■ ASSIGNED TASK ■
The data must be given again exactly as written, with all images omitted.

■ TASK INPUT ■
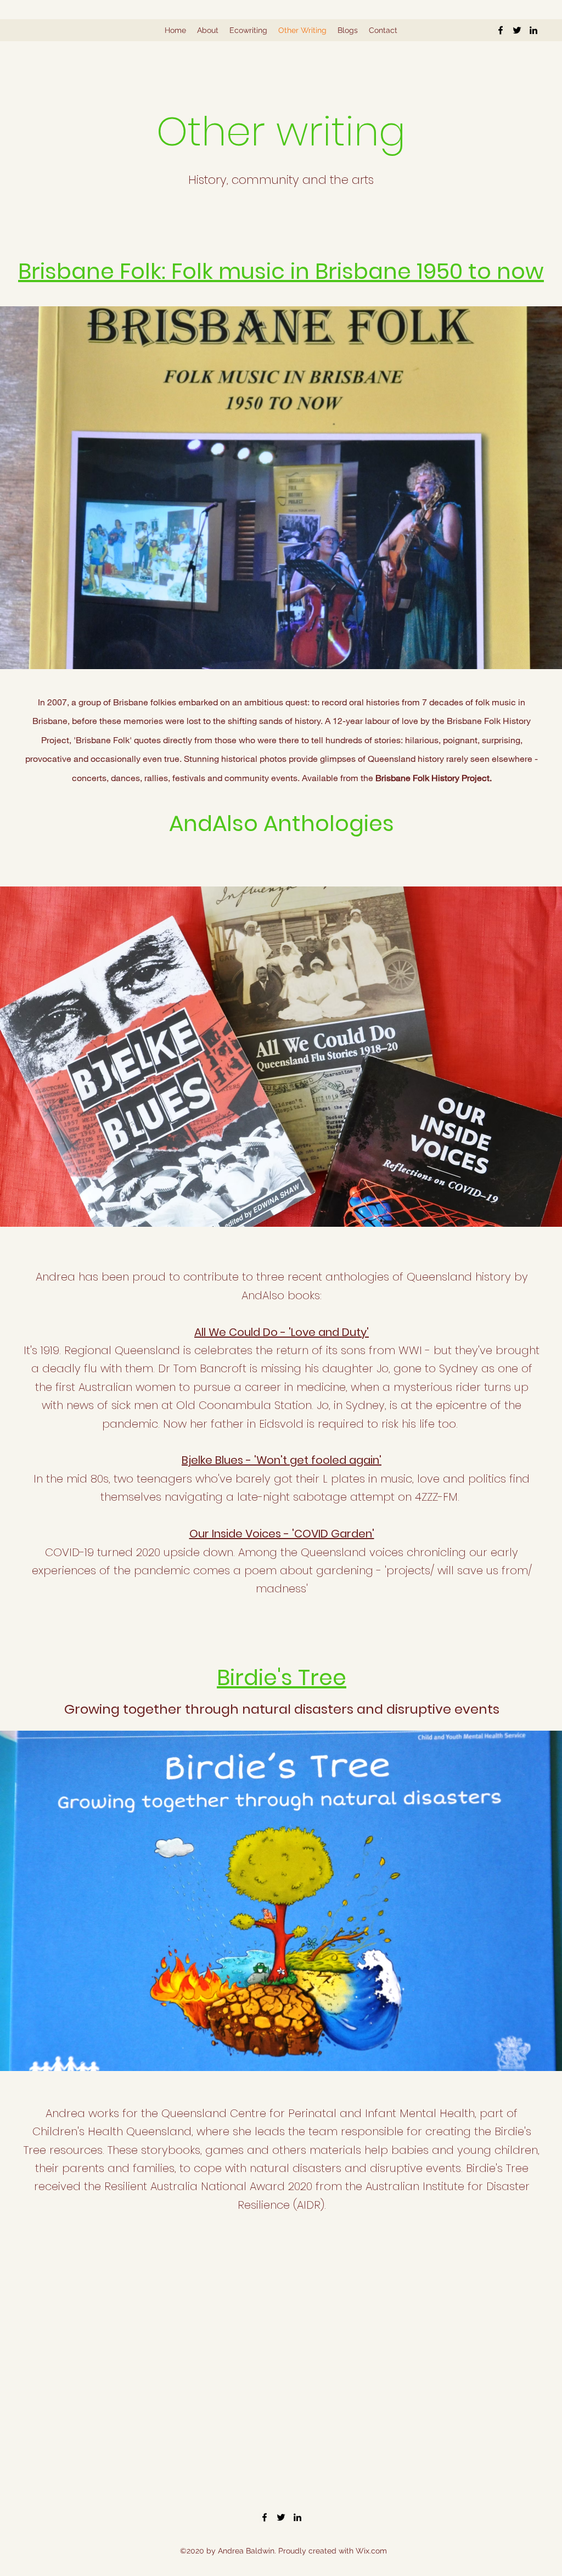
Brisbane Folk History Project (432, 777)
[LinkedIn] (533, 30)
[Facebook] (500, 30)
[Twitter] (517, 30)
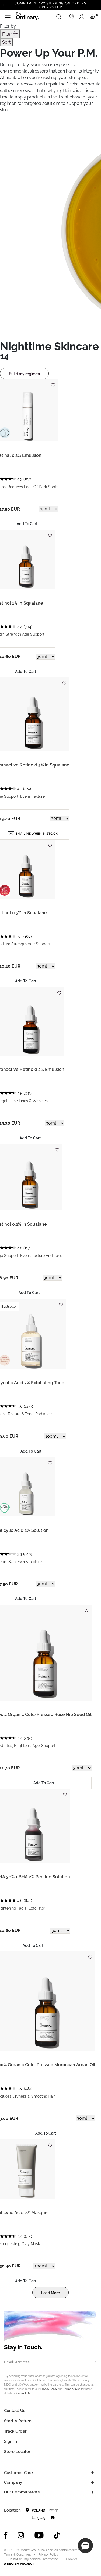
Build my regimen (24, 374)
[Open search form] (58, 16)
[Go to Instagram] (21, 2535)
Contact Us (23, 2393)
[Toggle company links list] (92, 2482)
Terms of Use (71, 2388)
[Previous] (3, 4)
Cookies (71, 2559)
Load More (50, 2293)
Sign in (10, 2441)
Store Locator (17, 2451)
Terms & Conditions (17, 2554)
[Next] (98, 4)
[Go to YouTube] (39, 2535)
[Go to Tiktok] (57, 2535)
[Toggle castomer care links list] (92, 2472)
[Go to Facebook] (6, 2535)
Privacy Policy (48, 2388)
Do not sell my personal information (33, 2559)
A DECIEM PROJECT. (19, 2563)
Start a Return (18, 2421)
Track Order (15, 2431)
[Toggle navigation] (7, 16)
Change (52, 2510)
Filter (7, 34)
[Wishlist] (53, 382)
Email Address (17, 2362)
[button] (85, 2545)
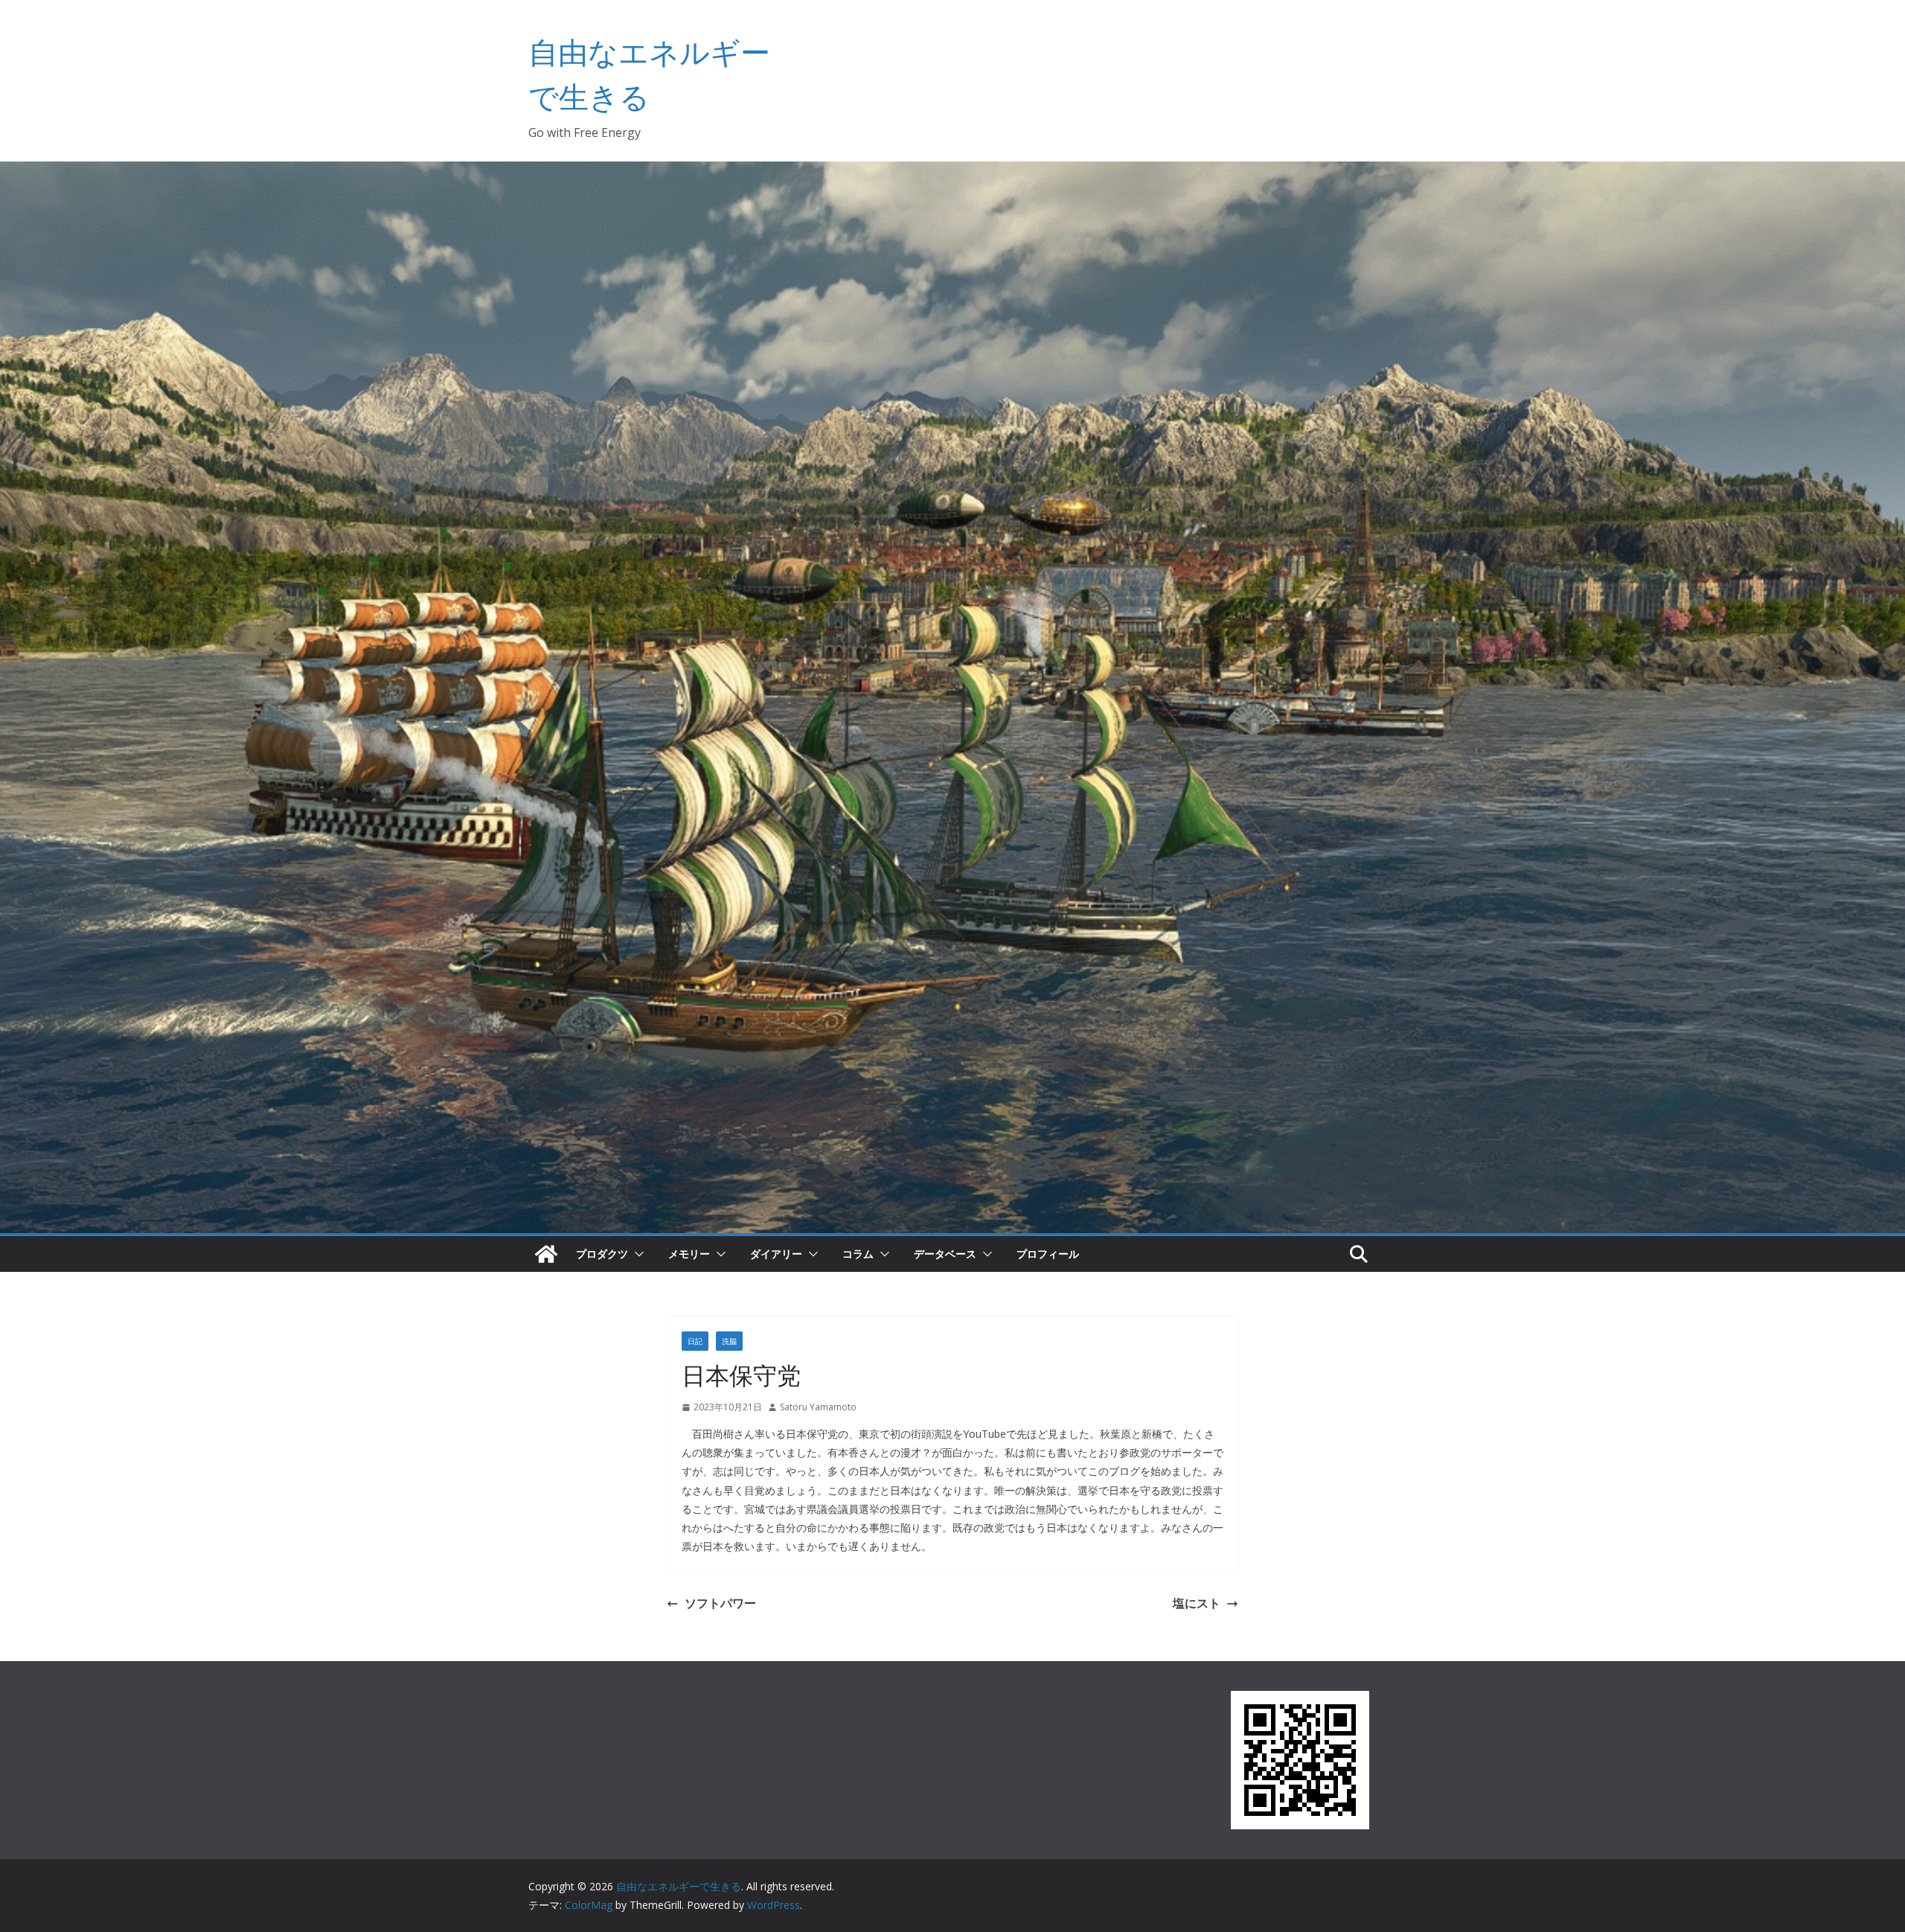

■ EXERCISE RESPONSE ■
Brisbane Folk History Project (432, 777)
[LinkedIn] (533, 30)
[Facebook] (500, 30)
[Twitter] (517, 30)
Build my regimen (24, 374)
[Open search form] (58, 16)
[Go to Instagram] (21, 2535)
Contact Us (23, 2393)
[Toggle company links list] (92, 2482)
Terms of Use (71, 2388)
[Previous] (3, 4)
Cookies (71, 2559)
Load More (50, 2293)
Sign in (10, 2441)
Store Locator (17, 2451)
Terms & Conditions (17, 2554)
[Next] (98, 4)
[Go to YouTube] (39, 2535)
[Go to Tiktok] (57, 2535)
[Toggle castomer care links list] (92, 2472)
[Go to Facebook] (6, 2535)
Privacy Policy (48, 2388)
Do not sell my personal information (33, 2559)
A DECIEM PROJECT. (19, 2563)
Start a Return (18, 2421)
Track Order (15, 2431)
[Toggle navigation] (7, 16)
Change (52, 2510)
Filter (7, 34)
[Wishlist] (53, 382)
Email Address (17, 2362)
[button] (85, 2545)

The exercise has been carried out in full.